* Your instructions *
Please give back the lines from the line containing "The image size" through the end of the listing below, exactly as written and without pictures.

• • • • •

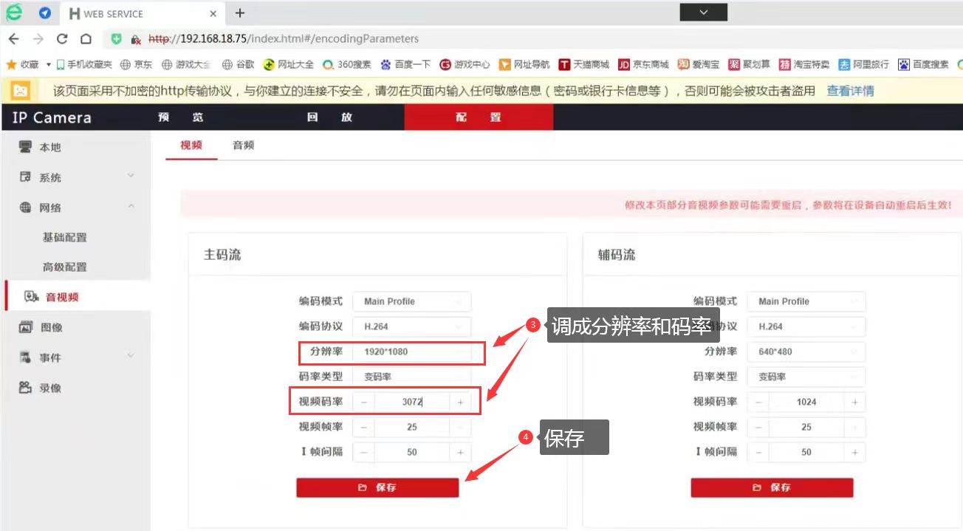Decrease main stream 视频码率 with minus button

(363, 402)
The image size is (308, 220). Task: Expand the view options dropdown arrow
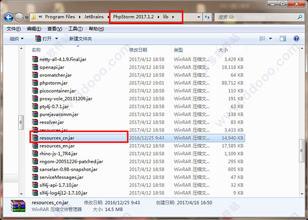[x=270, y=39]
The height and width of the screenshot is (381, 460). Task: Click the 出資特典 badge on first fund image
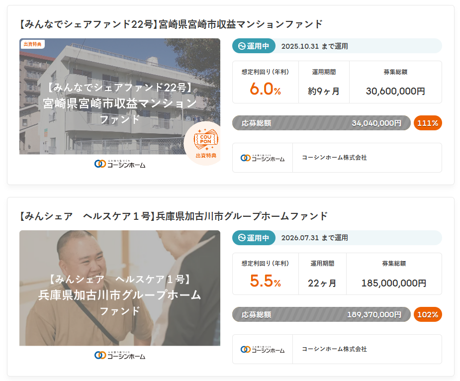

• • • • •

* Result of the exercise *
The image size is (308, 220). Task: Expand the view options dropdown arrow
[x=270, y=39]
The height and width of the screenshot is (381, 460). Task: Click the 出資特典 badge on first fund image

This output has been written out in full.